Last year, unusually heavy rains ruined crops and this year's harvest. The lack of basic staple foods such as maize, millet and sorghum has affected large parts of West Africa's Sahel desert region including neighbouring Chad and northern Nigeria.
But Niger is the country worst hit, and children are bearing the brunt of the suffering. Seventeen per cent of children are already malnourished, well above the 15 per cent threshold for an emergency.
As many as 400,000 children in Niger are facing starvation according to estimates by the charity, Save the Children.
Aid agencies have been keeping tabs on food levels in the western African country since 2005, when drought triggered the last food crisis and locusts wiped out food supplies from the year before.
But the level of today's food crisis, especially the amount of children it has left malnourished, has shocked many seasoned aid workers.
"These are very high levels of child malnutrition, the situation is bad," said Gianluca Ferrera, deputy director for the United Nations world food programme in Niger. "The loss in harvest last year was worse than expected, and the lean season started earlier than anticipated for a larger share of the population,” she told the Guardian newspaper.
"In some areas, there is a 50 per cent malnutrition rate for children under two.

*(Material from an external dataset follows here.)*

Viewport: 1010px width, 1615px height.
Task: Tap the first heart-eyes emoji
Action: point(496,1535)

Many of these children will not survive."
And what is most frustrating about this year’s worsening food shortage in Niger is the fact that there is actually plenty of food in the markets. The problem is that the prices are so high, it is out of reach for most families. Food insecurity has been blamed for price increases of up to 300 per cent for some basic foods, including rice and cereals.

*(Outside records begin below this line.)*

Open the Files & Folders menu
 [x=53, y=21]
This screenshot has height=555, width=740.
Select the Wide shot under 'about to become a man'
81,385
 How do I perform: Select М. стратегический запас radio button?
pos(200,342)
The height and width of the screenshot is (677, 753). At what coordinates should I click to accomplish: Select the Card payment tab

"There is food in the markets but the purchasing power of the people is very weak," said Mahamadou Danda, Niger's prime minister. "Without assistance, the people cannot afford to buy it."
But aid organisations say they need more than £63m to meet the urgent food needs of hundreds of thousands in Niger. "It has been very difficult to raise enough funds," said Ferrera. "There is a lot of donor fatigue and many countries are suffering austerity measures. Funding contributions are coming in slowly, but the window for buying food is now."